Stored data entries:
------------------------------------
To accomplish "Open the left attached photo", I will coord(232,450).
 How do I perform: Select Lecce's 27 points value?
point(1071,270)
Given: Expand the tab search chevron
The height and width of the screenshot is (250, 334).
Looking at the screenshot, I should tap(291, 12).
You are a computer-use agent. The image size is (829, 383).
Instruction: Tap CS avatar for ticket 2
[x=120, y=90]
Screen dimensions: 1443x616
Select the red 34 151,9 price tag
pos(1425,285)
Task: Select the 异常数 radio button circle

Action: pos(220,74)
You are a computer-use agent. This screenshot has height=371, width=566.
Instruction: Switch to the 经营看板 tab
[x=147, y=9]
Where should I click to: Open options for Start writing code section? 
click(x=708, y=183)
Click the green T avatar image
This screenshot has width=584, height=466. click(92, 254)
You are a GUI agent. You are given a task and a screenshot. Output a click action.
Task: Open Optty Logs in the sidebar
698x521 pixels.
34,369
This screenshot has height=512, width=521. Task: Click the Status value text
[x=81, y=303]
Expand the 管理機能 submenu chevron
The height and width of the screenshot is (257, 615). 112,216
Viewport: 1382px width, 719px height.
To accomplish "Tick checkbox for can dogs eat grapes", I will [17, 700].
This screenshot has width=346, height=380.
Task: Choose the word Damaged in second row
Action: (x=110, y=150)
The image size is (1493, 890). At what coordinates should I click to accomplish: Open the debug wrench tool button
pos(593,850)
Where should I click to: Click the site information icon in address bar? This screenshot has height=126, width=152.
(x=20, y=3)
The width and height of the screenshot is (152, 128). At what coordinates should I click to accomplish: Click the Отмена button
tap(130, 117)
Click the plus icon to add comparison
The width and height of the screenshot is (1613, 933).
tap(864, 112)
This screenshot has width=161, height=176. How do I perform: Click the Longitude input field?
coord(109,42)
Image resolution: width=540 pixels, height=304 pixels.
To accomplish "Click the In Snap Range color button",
------------------------------------
* EXERCISE
Find all lines holding the word "agent" in the records above and copy them.

* RESULT OF THE TASK
You are a computer-use agent. The image size is (829, 383).
You are a computer-use agent. This screenshot has height=371, width=566.
You are a GUI agent. You are given a task and a screenshot. Output a click action.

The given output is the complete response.